グーグル、自走車のテストを仮想世界で行なう

グーグル、自走車のテストを仮想世界で行なう 1

マトリックスみたいになってきたぞ。

日に日に前進していくグーグルの自走車プロジェクト。なんと、仮想世界でのテストで走行距離が400万マイル(約643万km)を超えていることがわかりました。このヴァーチャル実験は、「たった数時間で何十年分もの価値」があるテストができるんだとか。

グーグルが開発した仮想世界、通称マトリックススタイル、では、カリフォルニアの道が全て網羅されており、この中でグーグル自走車はすでに400万マイルの距離を走行してきたと言います。カリフォルニアの州法では、自走車は公道を模した場所でテストされなければならないのですが、これは講習所のような現実の場所を指します。しかし、グーグルは現実ではなく仮想世界でのテストで州の承認を得ようと動いているのです。

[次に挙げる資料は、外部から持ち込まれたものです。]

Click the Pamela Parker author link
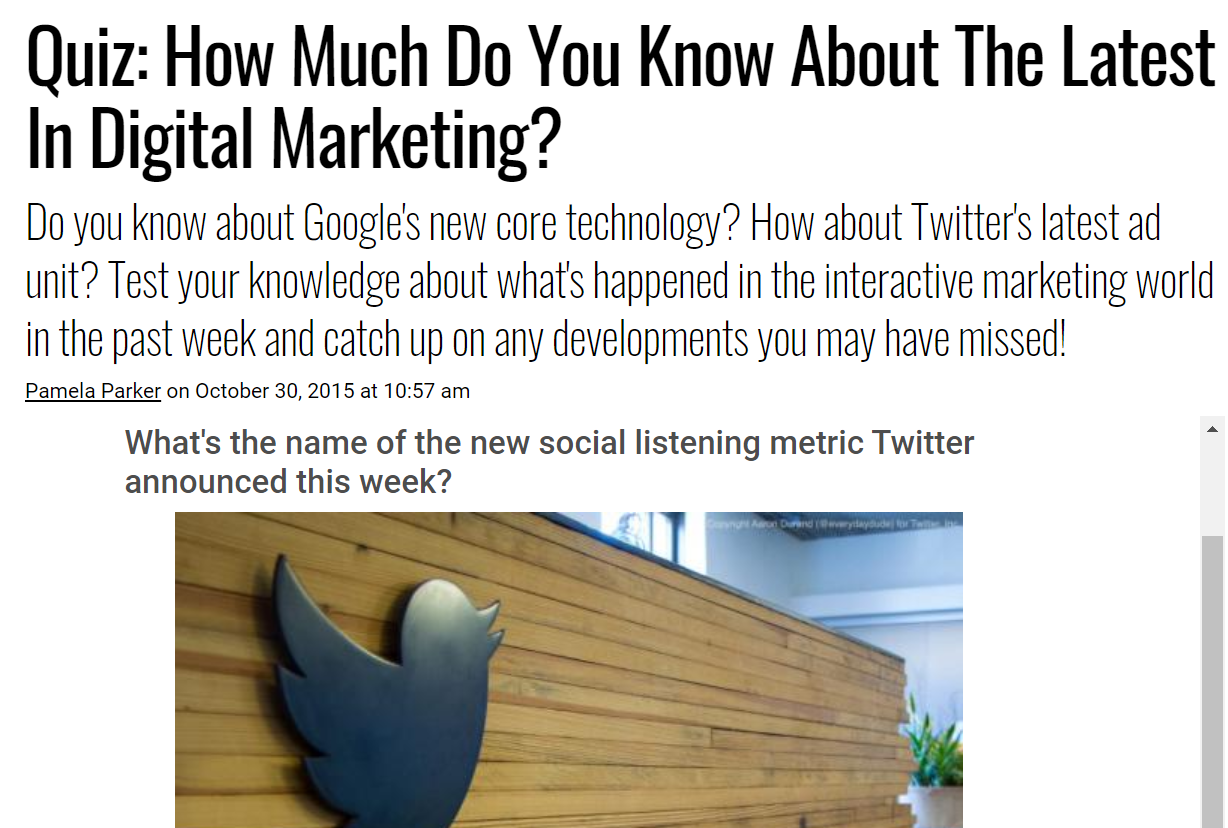[93, 391]
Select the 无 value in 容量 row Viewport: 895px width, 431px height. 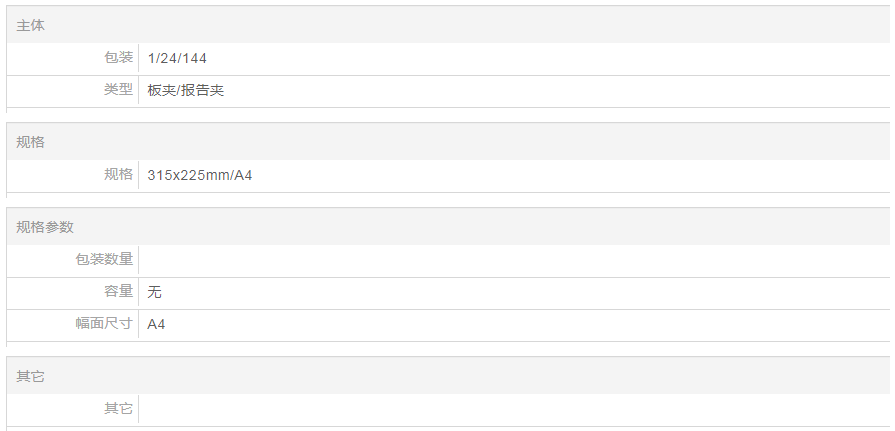click(154, 292)
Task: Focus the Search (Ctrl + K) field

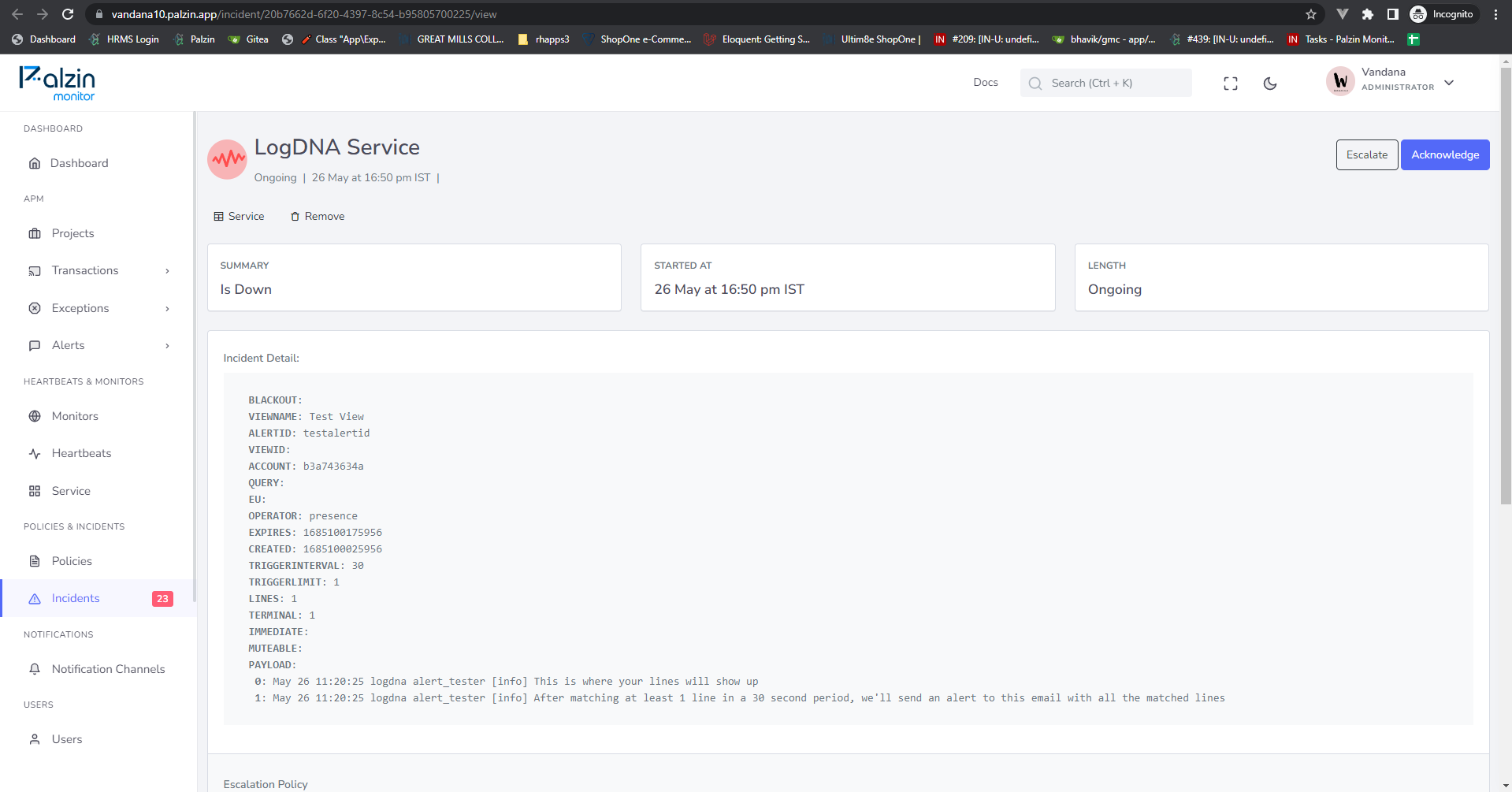Action: [1105, 83]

自走車プログラムのディレクター、Chris Urmson氏による機能説明。数百もの異なるオブジェクトを同時に検知できるそうな。

自走車プロジェクトの安全面を担当するRon Medford氏は、今年始めにマトリックススタイルに関する書類を州に提出しています。その中で「コンピュータによるシミュレーションは思っている以上に価値がある。現実のテスト用道路と比べて、より深く制作者がソフトウェアを実験できる可能性があるだろう」と語っています。でも、仮想テストでもOKにしてくれという訴えは、あえなく却下されてしまいました。

グーグルの挑戦が続く一方で、政府側はさらに手綱を強く握る方針のようです。現在のところ、自走車の現実世界におけるテストが必須なのに加えて、車に予備のステアリングウィールとペダルシステムを搭載するよう指導する新たなルールが設けられました。

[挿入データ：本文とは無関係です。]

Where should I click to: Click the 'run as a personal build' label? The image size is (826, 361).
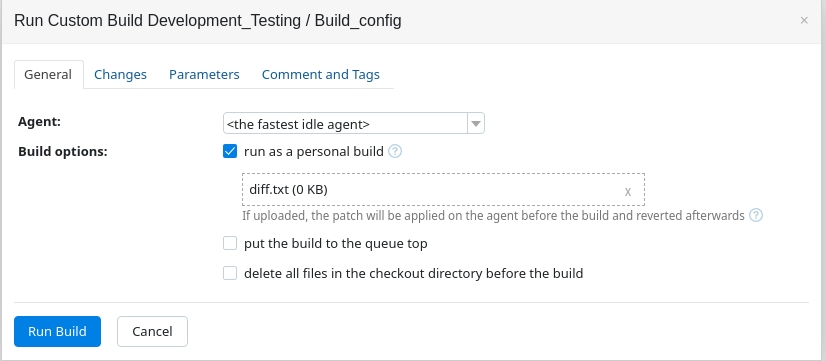[x=314, y=152]
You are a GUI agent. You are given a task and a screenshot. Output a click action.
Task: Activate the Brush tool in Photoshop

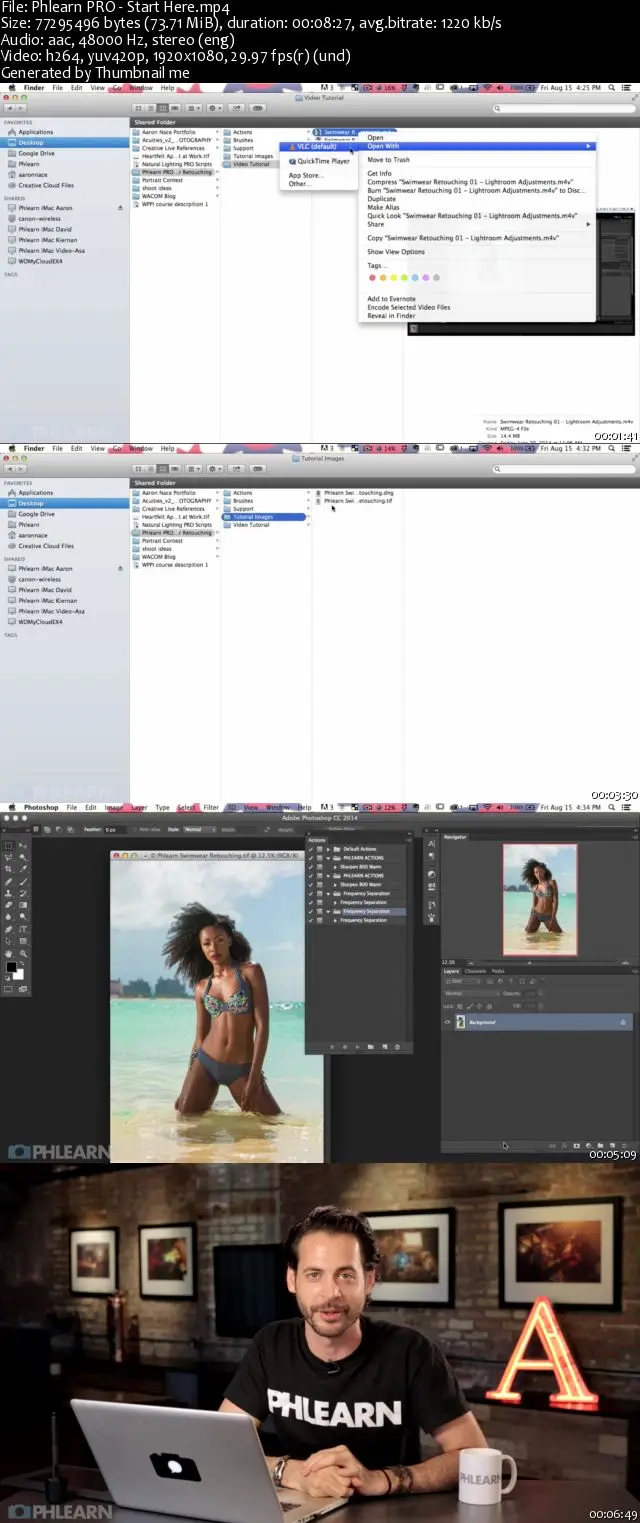pos(22,881)
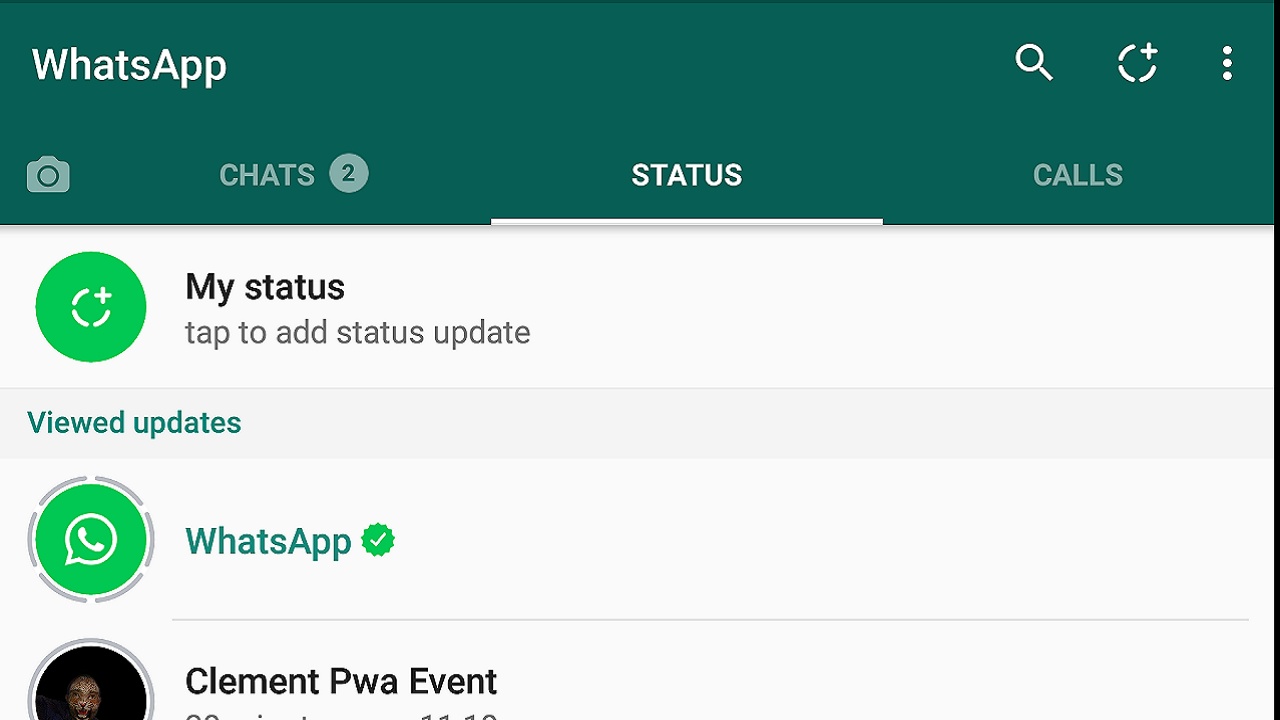Click the My status title text
The width and height of the screenshot is (1280, 720).
[265, 287]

グーグル自走車は、現実の世界においては70万マイル(約112万km)しか走行できていません。それも、許可された道2,000マイル(約3,200km)を何度も往復するだけ。さまざまなシチュエーション(自転車の接近や、バイクの信号無視、予測不可能な歩行者の存在など)をテストできる仮想システムと比較して、現実の試運転では限界があります。グーグルのがんばりが、今後の法律を含む自走車の世界に大きな影響を与えるのは間違いないでしょう。